- Date: December 31, 1982
- Season: 1982
- Stadium: Astrodome
- Location: Houston, Texas
- MVP: Gary Anderson, RB, Arkansas Dwayne Dixon, WR, Florida
- Attendance: 31,557

United States TV coverage
- Network: ESPN
- Announcers: Fred White and Paul Maguire

= 1982 Astro-Bluebonnet Bowl =

The 1982 Astro-Bluebonnet Bowl was held on December 31, 1982 at the Astrodome in Houston, Texas. The #14 Arkansas Razorbacks defeated the Florida Gators by a score of 28–24.

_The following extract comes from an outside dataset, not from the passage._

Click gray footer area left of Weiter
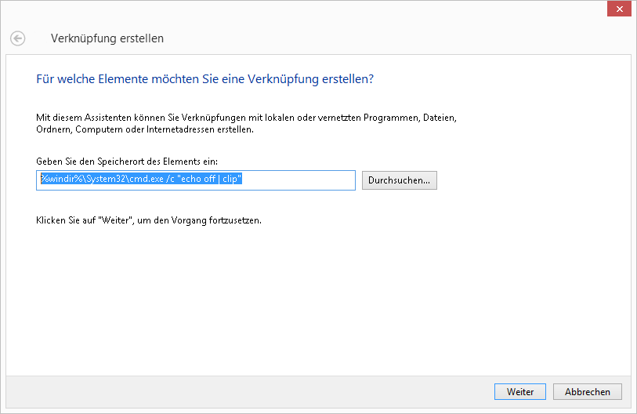Screen dimensions: 637x414 (x=235, y=391)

Arkansas opened the scoring in the first quarter after running back Gary Anderson found the end zone from 16 yards out. The PAT was good and the Razorbacks led 7–0. The Gators responded, though, scoring 17 unanswered points (a 3-yard pass, a 34-yard field goal, and a 13-yard pass) to end the first quarter 7–7 and go into halftime up 17–7. The first points of the third quarter came from Arkansas, who scored on a 1-yard run from Anderson to make it a 17–14 game. Florida responded again, this time a 17-yard pass, to retake their ten-point lead and enter the fourth quarter up 24–14. Arkansas's defense pitched a shutout in the fourth quarter, while the Razorback offense found the end zone twice. Arkansas' first fourth quarter score came on a touchdown pass to make it 24-21, and the second came on a quarterback sneak from the one yard line. The game finished 28–24 in favor of Arkansas.

Throughout the game, Arkansas recorded five more first downs, 185 more rushing yards, 73 more total yards, and one less penalty. However, Florida recorded 112 more passing yards.